Concurrent chemotherapy agents also cause alopecia. Cytotoxic chemotherapeutic drugs act on the highly mitotic and proliferative matrix cells of the hair bulb during the anagen phase. This ceases the hair production and leads to anagen effluvium. [15] However, the effect is dose-dependent and also on the stage of hair growth. If the majority of hairs are not in anagen phase, then chemotherapeutic agents may possibly not produce alopecia. The alopecia, thus, produced is generally reversible after cessation of chemotherapy. In our patient, the effect of chemotherapeutic agent does not seem to have any unusual or unpredictable effects on hair follicles. Many methods have been tried to prevent alopecia due to chemotherapeutic agents and also due to radiation without much success. This case presents an opportunity to have a fresh look on possibility of alopecia prevention with radiotherapy as well as chemotherapy.

 Conclusion



Though there are several theories to explain this unusual phenomenon, either any one or all of these hypotheses might be plausible.
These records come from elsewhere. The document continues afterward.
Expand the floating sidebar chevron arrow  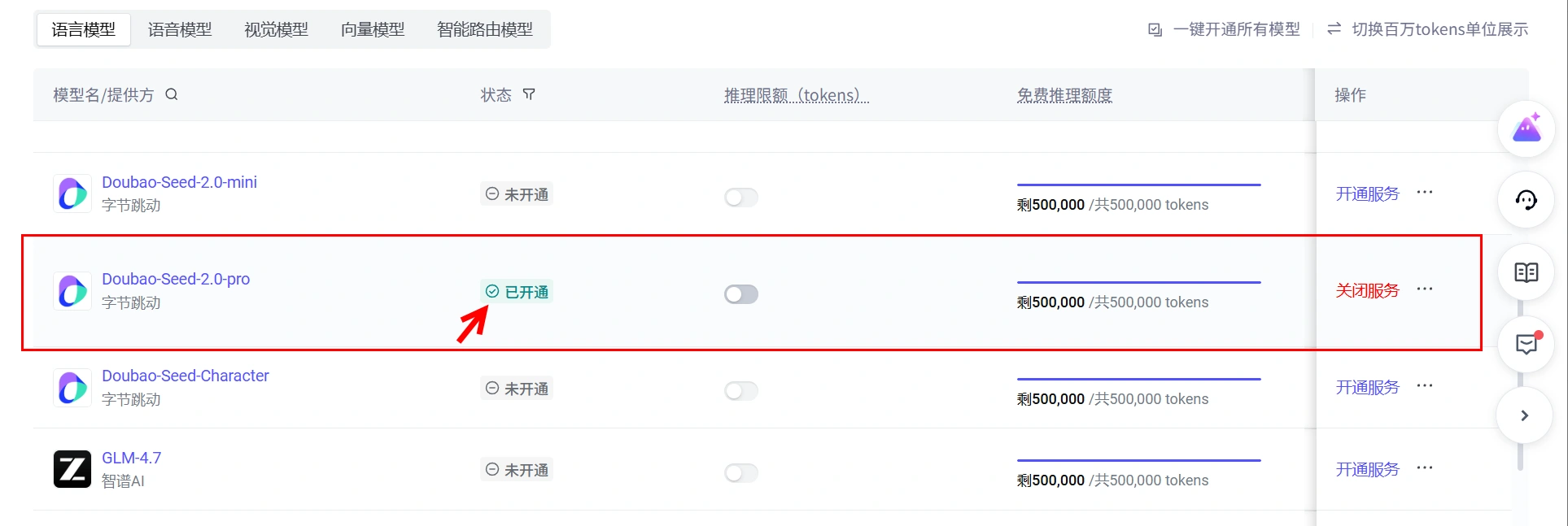click(x=1525, y=415)
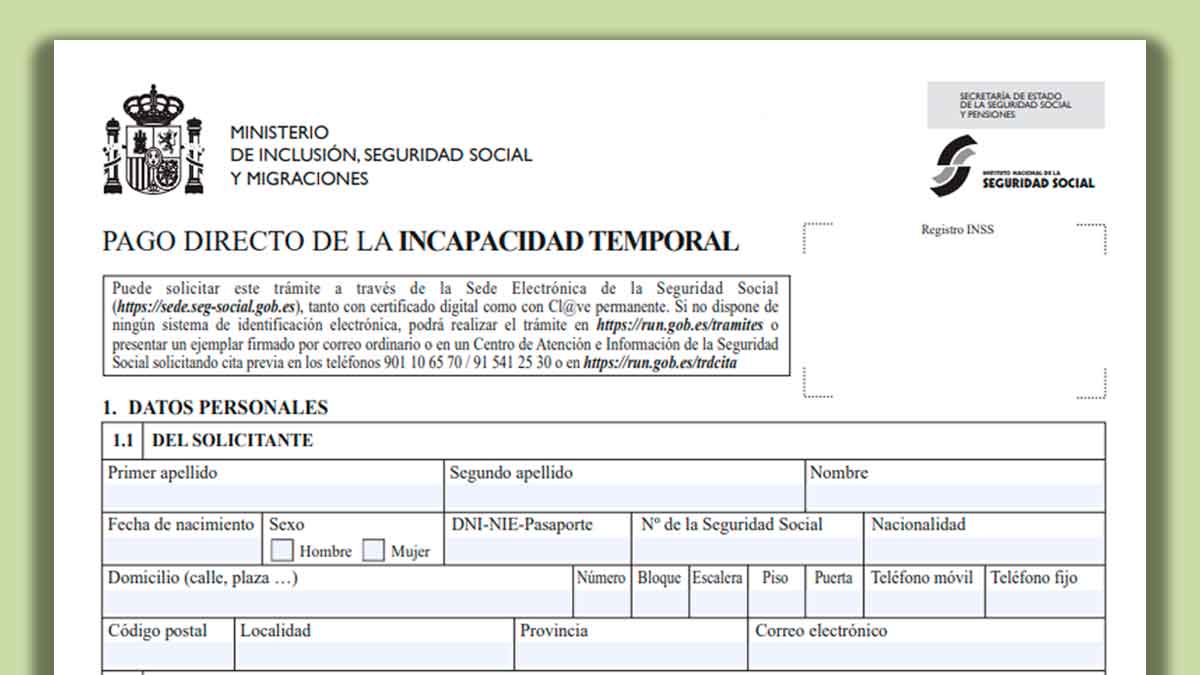Click the Seguridad Social logo

(1012, 167)
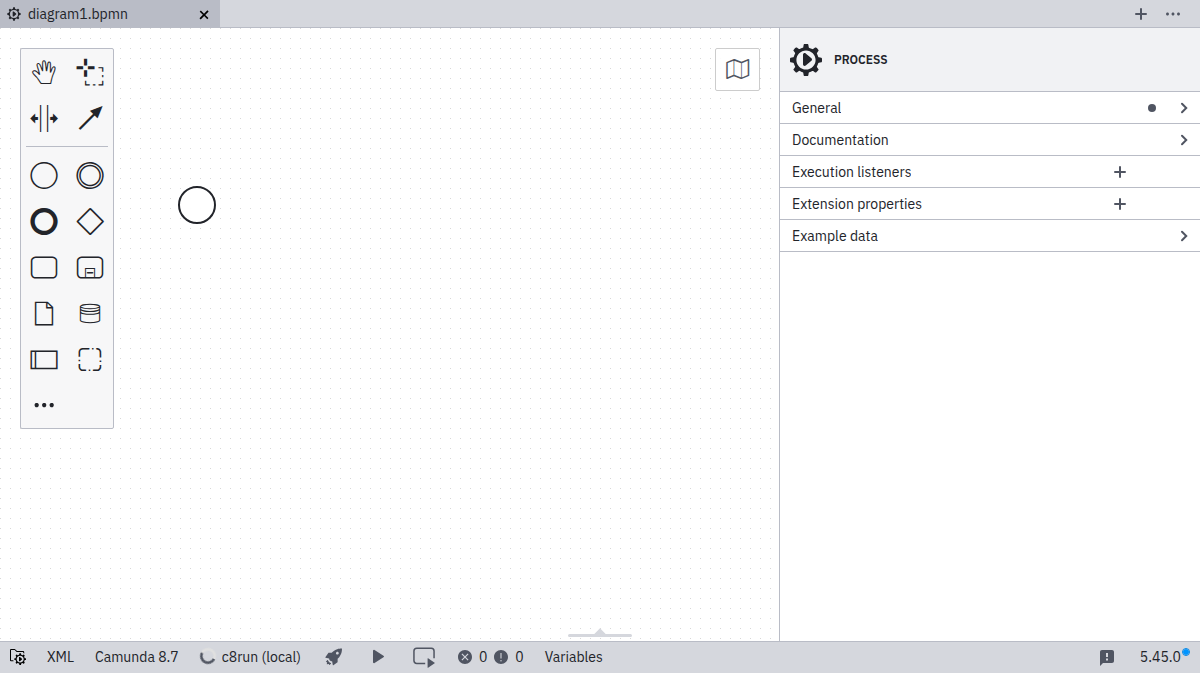This screenshot has width=1200, height=673.
Task: Toggle the problems panel in the status bar
Action: (x=1106, y=657)
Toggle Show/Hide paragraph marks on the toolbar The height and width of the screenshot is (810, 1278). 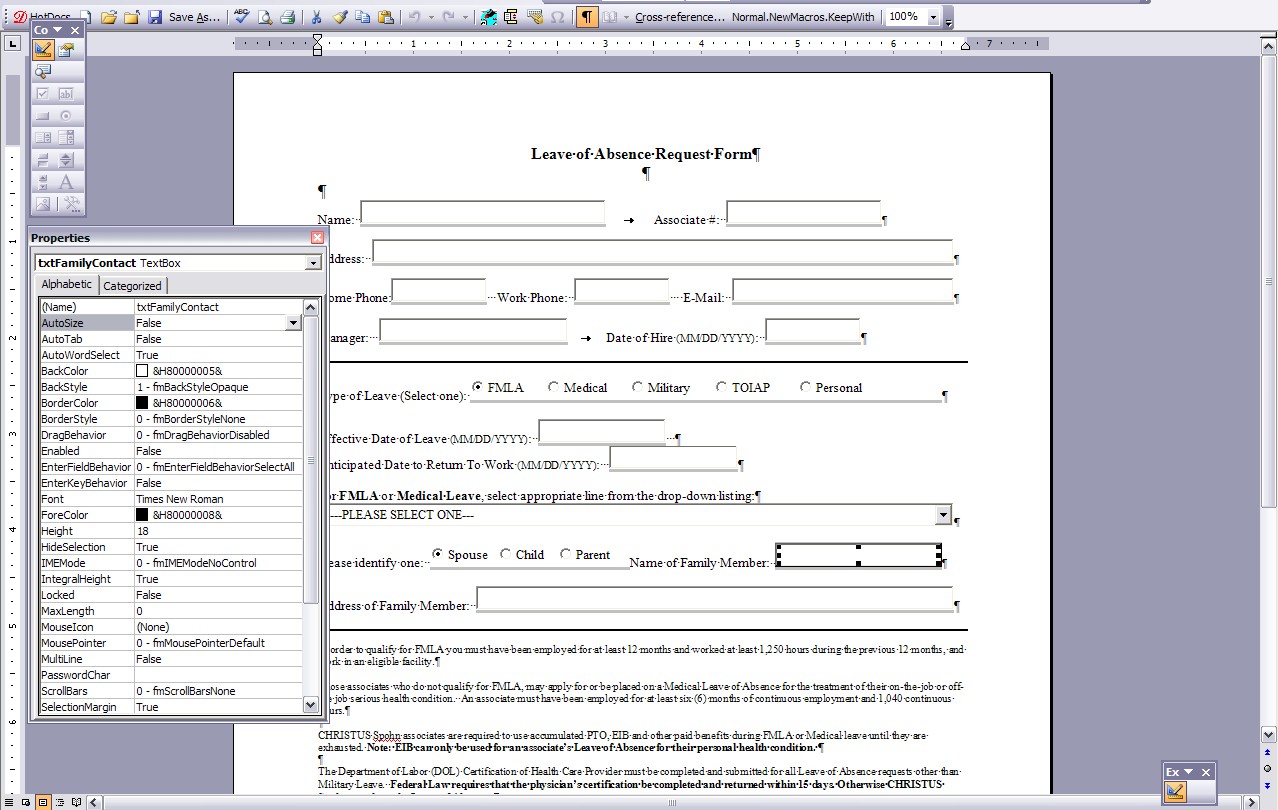pos(587,16)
This case also highlights the unique capability of the body normal tissue to respond to the lethally damaging radiation in an unusual way. The possible postulates proposed with regards to this unusual situation should trigger research in the arena of skin and hair sparing radiotherapy, especially in cosmetically important areas such as the scalp and face. Indeed there has been at least some work in trial settings to test drugs to prevent radiation-induced alopecia. However, it would be best if we could get away with just some tinkering and tweaking of the delivered dose to avoid radiation-induced alopecia.